The Gradio app runs locally and provides a live interface for webcam and microphone input.

### Robot companion

In a separate terminal, run the robot simulation:

```bash
cd Stride_bot-main
python bot_walk.py
```

The robot reads the current emotion from `emotion_state.json` and changes gait accordingly.

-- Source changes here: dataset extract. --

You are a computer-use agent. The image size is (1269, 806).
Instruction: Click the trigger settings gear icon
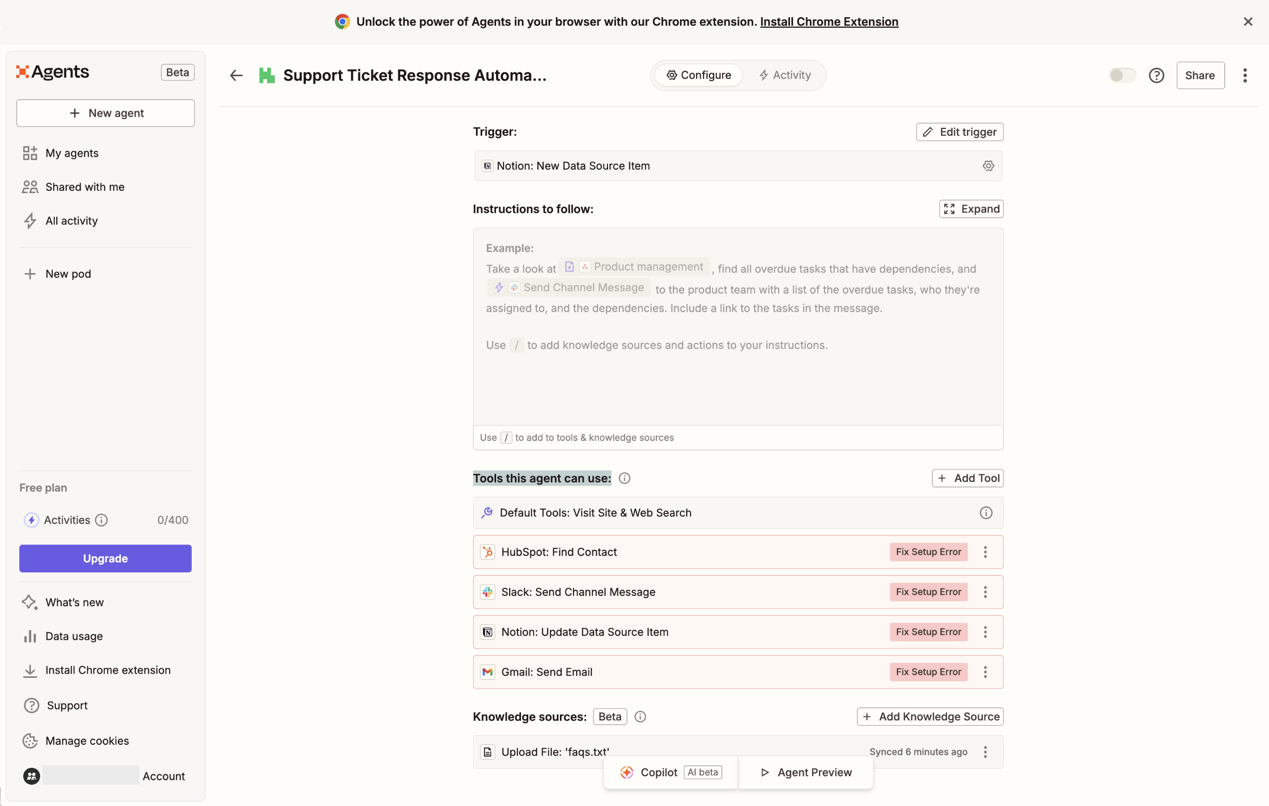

### ROS 2 / Gazebo behaviour stack

If you are using the ROS 2 integration variant, start the simulator and behaviour nodes in separate terminals:

```bash
source /opt/ros/humble/setup.bash
source ~/ros2_ws/install/setup.bash

ros2 launch go2_config gazebo.launch.py
ros2 launch go2_behaviour emotion_motion.launch.py
```

You can also dispatch manual commands from the CLI:

```bash
ros2 run go2_behaviour behaviour_commander --action move --value 3.0 --emotion happy
ros2 run go2_behaviour behaviour_commander --action turn --value 90.0 --emotion angry
ros2 run go2_behaviour behaviour_commander --action move --value 1.5 --emotion sad
```

---

## Robot Integration

The robot side of ERIS is designed to turn emotion into visible motion rather than a simple preset animation.

### Behaviour mapping
- **Happy**: energetic, bouncy, prancing gait
- **Sad**: slower movement with a hunched posture
- **Angry**: faster, more forceful motion with sharper turns
- **Neutral**: stable, calm baseline locomotion

### Motion design
- Smooth interpolation between emotion states
- Safe posture updates to avoid inverse kinematics instability
- Dynamic adjustment of gait parameters such as stance duration and swing height
- Heading correction using ground-truth odometry in the ROS 2 variant

### Bridge between app and robot
The multimodal app can publish the current emotion state directly to the robot control layer, allowing the perception pipeline and the robot behaviour pipeline to operate as one connected system.

---

## Model Notes

The multimodal network uses:

- **WavLM-Base+** for speech emotion features
- **ViT-Face-Expression** for facial emotion features
- **Temporal pooling / transformer-based aggregation** for sequence-level video understanding
- **Learned gated fusion** to balance audio and video on a per-sample basis
- **Final classifier** to predict the emotion label

This design makes the model more robust than using either modality alone.

---

## Acknowledgements

- **WavLM-Base+** for speech feature extraction
- **ViT-Face-Expression** for facial emotion classification
- **Groq / Llama 3.1 8B** for low-latency empathetic response generation
- **MediaPipe** for face detection
- **Stride Bot** for the quadruped simulation and gait framework
- **ROS 2**, **Gazebo Fortress**, and **CHAMP** for the embodied robotics pipeline

---

## License

This project contains components derived from the Stride Bot quadruped simulation, which retains its original GPL-3.0 licence in `Stride_bot-main/LICENSE`. Any additional project code should be licensed according to your repository policy.

---

## Summary

ERIS is a real-time emotion-aware interaction system that combines speech and facial emotion recognition, learned multimodal fusion, contextual LLM responses, and emotion-driven quadruped motion into a single integrated pipeline.